I consult my boyfriend on even the smallest of issues and he’s given me a quick answer that immediately makes sense, even if I just spent thirty minutes going back and forth in my head!
It’s having that outside perspective that can challenge your initial thoughts. Running your dilemma by others can help you recognize possibilities you may not have otherwise thought about.
For example, my plan for today was to clean the apartment, then go to the library to write a blog post. I felt like I had to rush to clean to make it to the library at a reasonable hour, knowing that it closes at 6.
My boyfriend reminded me that I can clean the house at any hour, so switching my schedule to head to the library first made more sense. This would give me a more balanced schedule, and therefore, achieve that middle ground!

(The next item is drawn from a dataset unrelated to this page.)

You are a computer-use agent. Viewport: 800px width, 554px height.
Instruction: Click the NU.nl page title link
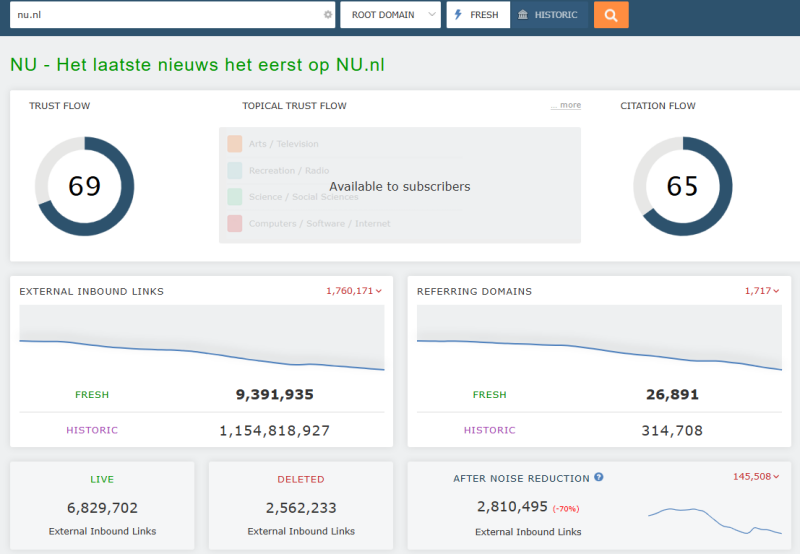coord(197,65)
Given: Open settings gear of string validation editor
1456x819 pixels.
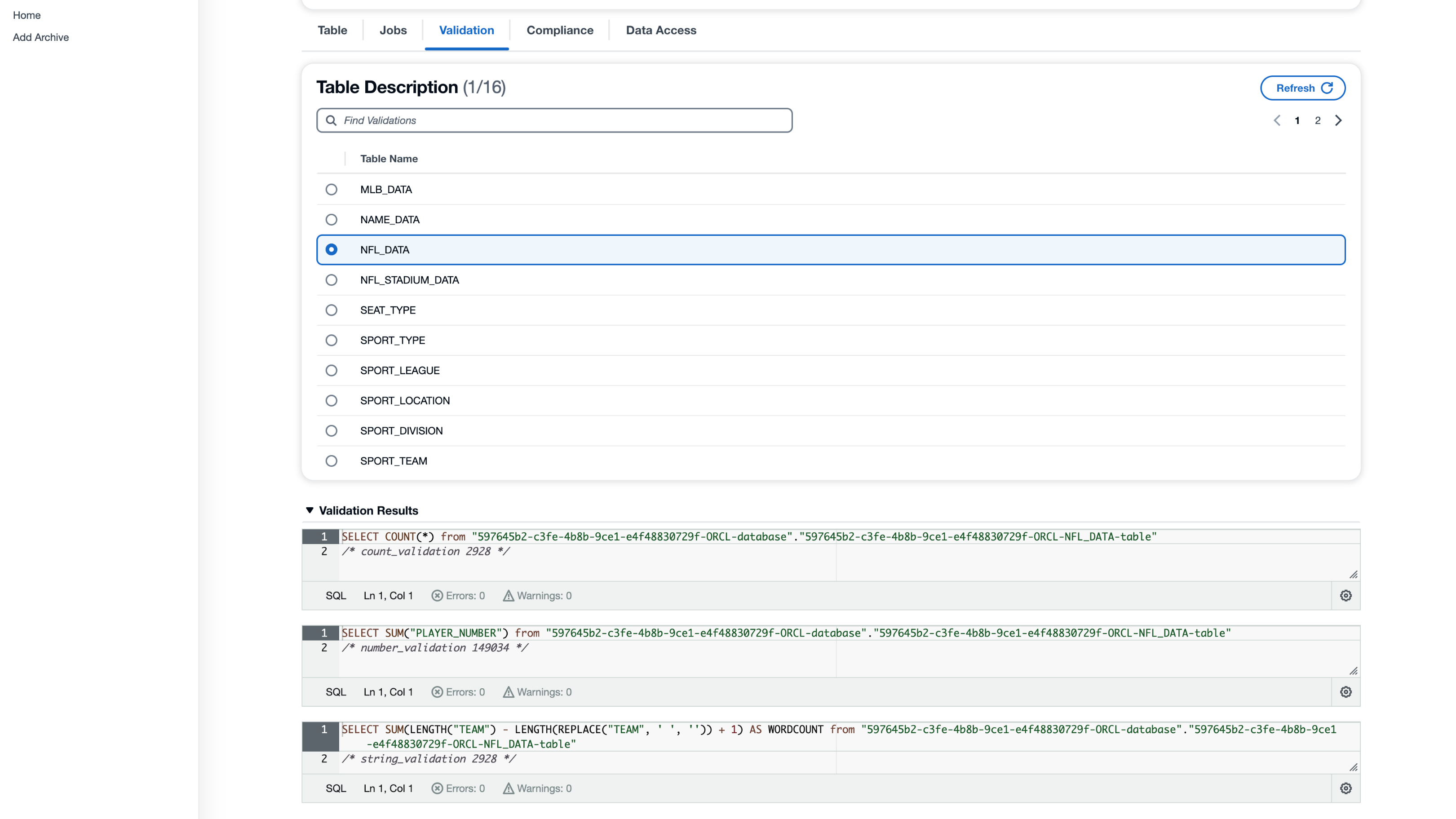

That solution might seem strikingly obvious. But sometimes when you’re under pressure to get things done, you don’t always consider alternative options. You’re simply laser-focused on doing it ALL under the terms you initially set for yourself.
This blog post was all about how to stop all or nothing thinking.
Having an all-or-nothing mindset limits your perspective. If you approach life in terms of only either 0% or 100% and don’t allow for anything in-between, you’re being unfairly rigid and harsh to yourself.
This can impact your self-confidence and even lead to self-sabotaging tendencies, something you absolutely do not deserve!
With the examples here, you can learn how to stop all or nothing thinking and set yourself up for success, healthy moderation, and that ever-so-important middle ground.
As with anything, strive for PROGRESS not PERFECTION!